The Federal Reserve, which has struggled to stoke inflation since the financial crisis and up until now raised rates less frequently than it and markets expected, may be about to hit the accelerator on rate hikes.
On Wednesday, the U.S. central bank is almost universally expected to raise its benchmark interest rates, a move that just a few weeks ago was viewed by the markets as unlikely.
And with inflation showing signs of perking up, Fed policymakers may signal there could be more than the three rate rises they have forecast for this year.
“They do not have as much room to be patient as they did before,” said Tim Duy, an economics professor at the University of Oregon, who expects Fed policymakers to lift their rate forecasts this week.

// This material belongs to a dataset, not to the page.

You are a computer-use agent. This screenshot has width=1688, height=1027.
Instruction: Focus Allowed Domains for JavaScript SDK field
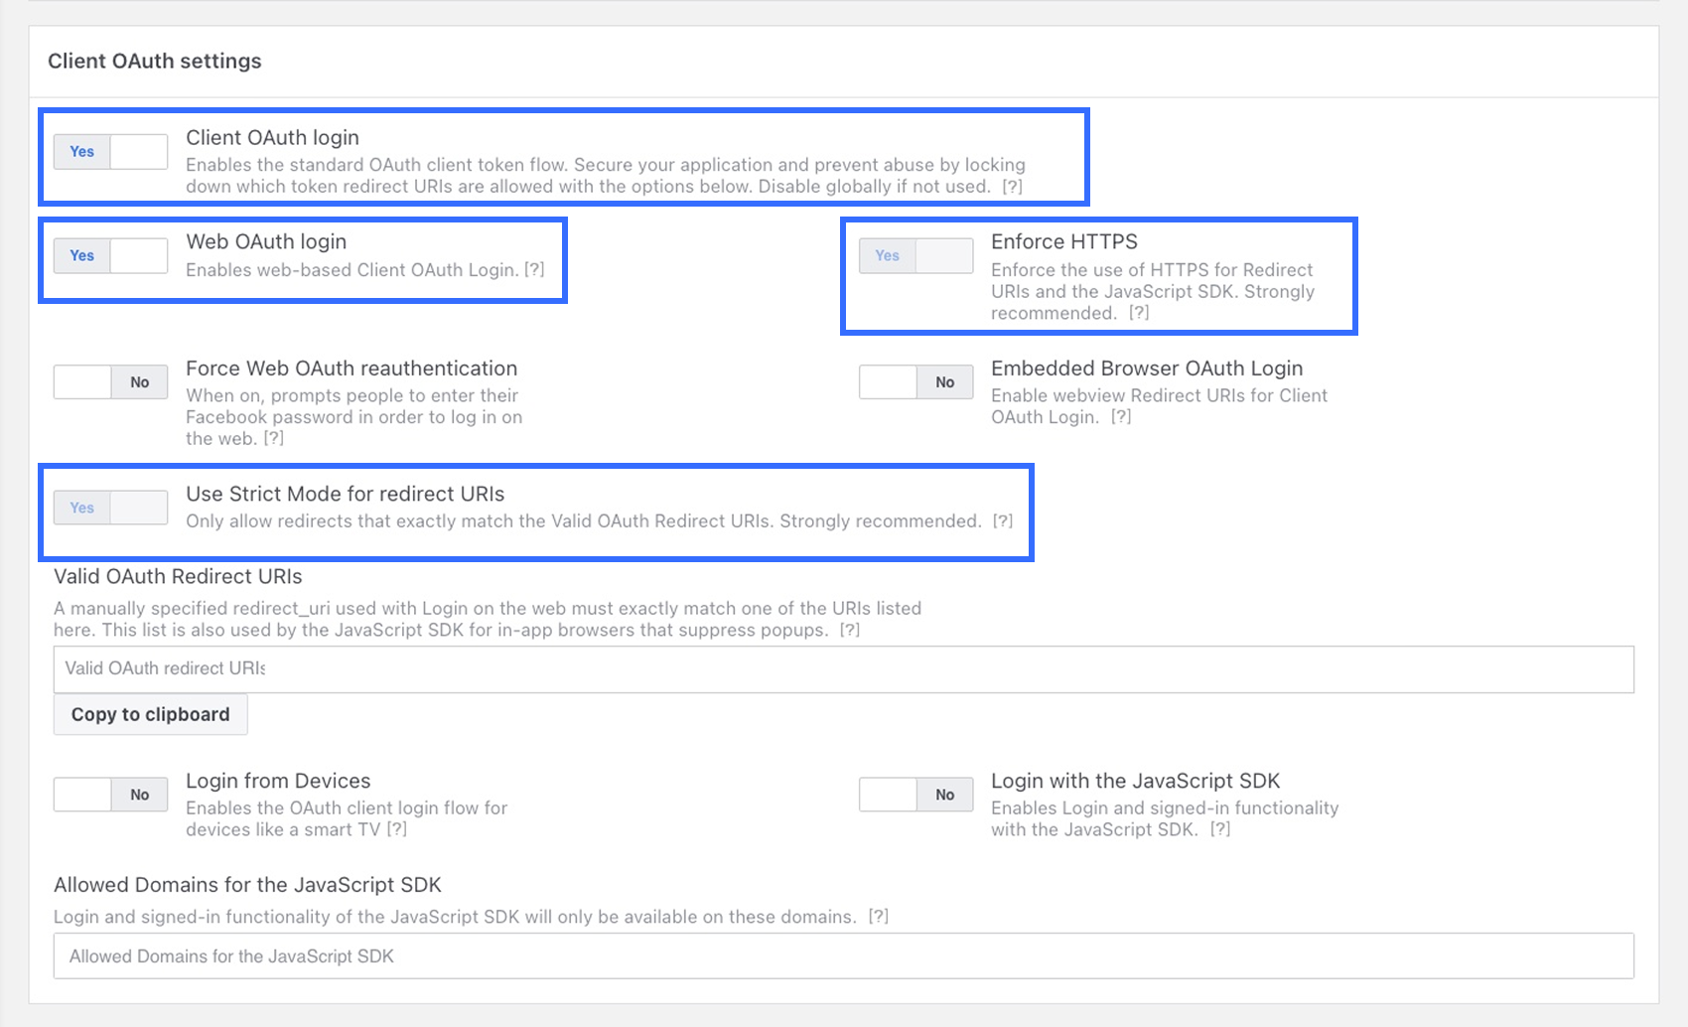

Policymakers have their eyes on achieving full employment and 2-percent inflation. The faster the economy approaches those goals, Duy said, the quicker the Fed will want to tighten policy to avoid getting behind the curve.
“That’s an acceleration in the dots,” he said, referring to forecasts published by the Fed that show policymakers’ individual rate-hike forecasts as dots on a chart.
The economy already appears closer to its goals than the Fed had expected in December, the last time it released forecasts. The jobless rate, at 4.7 percent, is below what policymakers see as the long-run norm, and inflation, at 1.7 percent, is already in the range they had expected by year end.
THE LONG-WISHED FOR RETURN OF INFLATION
As Fed policymakers prepare to raise rates this week for the second time in three months, the inflation terrain they face looks steeper than it has been since the financial crisis when one of the central bank’s policy aims was to generate inflation.
There are signs of more inflation globally, the dollar is pushing down less on U.S. prices, domestic inflation expectations have picked up and Friday’s closely watched monthly jobs report showed wages rising 2.8 percent year-on-year in February, with payrolls rising a sturdy 235,000.